- **ページ**
元JFEエンジニアリング(株)ソリューションエンジニアリングセンター、マリンエンジニアリンクグループ副部長(現JFE環境(株))◆米澤雅之

浮体構造物については、国土交通省海事局が船舶の視点から"係留船"という見方をし、港湾局が"港湾の施設"という見方をし、国土交通省住宅局が陸上での建築物的利用に着目して"海洋建築物"という見方をしている。つまり、構造物としての安全性について、それぞれの法体系のもとに船舶安全法、港湾法、建築基準法(含消防法)の三法の適用を義務付けているが、今回の二事例は適用対象外となっており、今後も新規性のある積極的な海域利用では各種の法制度や規則が、障害となるのではなく促進材料となっていくことを希望したい。

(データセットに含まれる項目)
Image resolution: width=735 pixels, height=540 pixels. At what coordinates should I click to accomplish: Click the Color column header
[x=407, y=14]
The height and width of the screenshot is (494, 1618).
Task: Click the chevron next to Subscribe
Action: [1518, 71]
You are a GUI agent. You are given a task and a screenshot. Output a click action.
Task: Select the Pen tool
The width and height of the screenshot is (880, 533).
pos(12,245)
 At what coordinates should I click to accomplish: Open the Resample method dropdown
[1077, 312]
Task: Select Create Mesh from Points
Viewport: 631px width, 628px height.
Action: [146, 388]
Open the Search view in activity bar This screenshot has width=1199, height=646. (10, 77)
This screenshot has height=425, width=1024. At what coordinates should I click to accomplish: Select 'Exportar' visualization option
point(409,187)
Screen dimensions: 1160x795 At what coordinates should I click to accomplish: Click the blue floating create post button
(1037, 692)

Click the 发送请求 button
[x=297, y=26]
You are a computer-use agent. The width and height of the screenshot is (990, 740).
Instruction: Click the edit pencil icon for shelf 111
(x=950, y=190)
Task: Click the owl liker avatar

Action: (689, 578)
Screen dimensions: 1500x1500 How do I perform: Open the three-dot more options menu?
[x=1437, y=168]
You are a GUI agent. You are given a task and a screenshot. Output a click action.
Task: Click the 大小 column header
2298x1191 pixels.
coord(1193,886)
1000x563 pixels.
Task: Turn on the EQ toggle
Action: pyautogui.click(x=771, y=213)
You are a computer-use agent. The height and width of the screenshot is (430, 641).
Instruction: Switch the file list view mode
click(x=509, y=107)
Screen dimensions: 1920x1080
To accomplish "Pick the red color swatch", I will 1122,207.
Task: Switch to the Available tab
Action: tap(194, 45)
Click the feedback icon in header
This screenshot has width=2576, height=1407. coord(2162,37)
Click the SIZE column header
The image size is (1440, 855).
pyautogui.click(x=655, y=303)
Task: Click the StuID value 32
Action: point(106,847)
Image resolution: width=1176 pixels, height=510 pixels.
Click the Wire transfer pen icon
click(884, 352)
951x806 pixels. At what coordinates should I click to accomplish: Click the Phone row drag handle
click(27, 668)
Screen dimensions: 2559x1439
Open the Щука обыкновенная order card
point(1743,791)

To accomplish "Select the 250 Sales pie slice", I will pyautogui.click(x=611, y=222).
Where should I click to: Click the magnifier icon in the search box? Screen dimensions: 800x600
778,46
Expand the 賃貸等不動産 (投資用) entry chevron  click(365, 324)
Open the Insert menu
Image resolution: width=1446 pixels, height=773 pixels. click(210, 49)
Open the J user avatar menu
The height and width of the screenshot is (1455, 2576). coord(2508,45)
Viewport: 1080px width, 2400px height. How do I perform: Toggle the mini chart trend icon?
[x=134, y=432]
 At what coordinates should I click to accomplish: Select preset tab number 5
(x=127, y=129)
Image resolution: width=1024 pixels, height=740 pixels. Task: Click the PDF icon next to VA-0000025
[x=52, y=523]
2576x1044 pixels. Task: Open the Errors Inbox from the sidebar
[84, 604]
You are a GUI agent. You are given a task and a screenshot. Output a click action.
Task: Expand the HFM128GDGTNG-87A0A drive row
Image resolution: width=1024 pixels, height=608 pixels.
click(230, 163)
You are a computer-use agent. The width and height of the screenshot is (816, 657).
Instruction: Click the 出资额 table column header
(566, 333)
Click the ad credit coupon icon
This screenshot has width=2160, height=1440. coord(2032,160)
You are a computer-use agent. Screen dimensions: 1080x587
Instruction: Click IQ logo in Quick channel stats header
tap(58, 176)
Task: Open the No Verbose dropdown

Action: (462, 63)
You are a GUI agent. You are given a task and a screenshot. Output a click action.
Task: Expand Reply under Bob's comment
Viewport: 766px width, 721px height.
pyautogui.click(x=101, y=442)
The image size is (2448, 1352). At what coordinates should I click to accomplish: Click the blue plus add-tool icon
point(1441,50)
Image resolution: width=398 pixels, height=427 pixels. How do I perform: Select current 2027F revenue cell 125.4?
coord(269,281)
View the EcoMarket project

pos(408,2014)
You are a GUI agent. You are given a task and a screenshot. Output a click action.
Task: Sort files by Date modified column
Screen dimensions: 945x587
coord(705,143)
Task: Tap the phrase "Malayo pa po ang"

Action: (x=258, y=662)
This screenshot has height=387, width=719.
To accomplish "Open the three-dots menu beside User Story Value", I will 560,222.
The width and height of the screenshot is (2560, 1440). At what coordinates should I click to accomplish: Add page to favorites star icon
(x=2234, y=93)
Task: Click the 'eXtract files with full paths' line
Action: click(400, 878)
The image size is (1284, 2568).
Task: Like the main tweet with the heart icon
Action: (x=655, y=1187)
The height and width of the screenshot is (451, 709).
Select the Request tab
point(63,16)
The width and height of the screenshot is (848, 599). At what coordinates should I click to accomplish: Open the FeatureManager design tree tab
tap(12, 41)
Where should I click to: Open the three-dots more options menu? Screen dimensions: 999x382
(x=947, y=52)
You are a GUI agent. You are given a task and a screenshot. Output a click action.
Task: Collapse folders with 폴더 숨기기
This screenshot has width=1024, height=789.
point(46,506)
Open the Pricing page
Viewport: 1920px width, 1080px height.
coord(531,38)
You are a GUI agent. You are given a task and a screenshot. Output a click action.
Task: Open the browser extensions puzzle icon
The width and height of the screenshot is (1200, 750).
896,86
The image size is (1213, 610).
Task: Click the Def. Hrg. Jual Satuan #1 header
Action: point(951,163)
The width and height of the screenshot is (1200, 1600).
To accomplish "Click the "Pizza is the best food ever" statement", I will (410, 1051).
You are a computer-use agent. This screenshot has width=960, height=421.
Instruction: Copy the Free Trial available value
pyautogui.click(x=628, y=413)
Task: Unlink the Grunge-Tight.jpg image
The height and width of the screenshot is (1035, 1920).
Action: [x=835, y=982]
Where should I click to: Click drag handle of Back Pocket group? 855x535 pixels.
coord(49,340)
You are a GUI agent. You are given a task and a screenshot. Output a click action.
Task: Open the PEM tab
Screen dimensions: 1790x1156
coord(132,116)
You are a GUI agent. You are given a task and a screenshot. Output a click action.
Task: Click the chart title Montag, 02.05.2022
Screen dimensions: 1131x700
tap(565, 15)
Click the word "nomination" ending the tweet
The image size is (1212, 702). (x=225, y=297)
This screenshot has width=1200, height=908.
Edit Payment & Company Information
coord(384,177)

- **課題 1**
浮体構造物の法制度についての文章を、全文そのまま書き写すこと。
- **課題 2**
リストのうち「Resample method dropdown」を含む行から「point(409,187)」を含む行まで(両端の行を含む)を、1行を1つの文字列とするJSON配列として出すこと。空行は除き、これらの行だけを対象とする。

- **解答 1**
元JFEエンジニアリング(株)ソリューションエンジニアリングセンター、マリンエンジニアリンクグループ副部長(現JFE環境(株))◆米澤雅之

浮体構造物については、国土交通省海事局が船舶の視点から"係留船"という見方をし、港湾局が"港湾の施設"という見方をし、国土交通省住宅局が陸上での建築物的利用に着目して"海洋建築物"という見方をしている。つまり、構造物としての安全性について、それぞれの法体系のもとに船舶安全法、港湾法、建築基準法(含消防法)の三法の適用を義務付けているが、今回の二事例は適用対象外となっており、今後も新規性のある積極的な海域利用では各種の法制度や規則が、障害となるのではなく促進材料となっていくことを希望したい。

- **解答 2**
[
  " At what coordinates should I click to accomplish: Open the Resample method dropdown",
  "[1077, 312]",
  "Task: Select Create Mesh from Points",
  "Viewport: 631px width, 628px height.",
  "Action: [146, 388]",
  "Open the Search view in activity bar This screenshot has width=1199, height=646. (10, 77)",
  "This screenshot has height=425, width=1024. At what coordinates should I click to accomplish: Select 'Exportar' visualization option",
  "point(409,187)"
]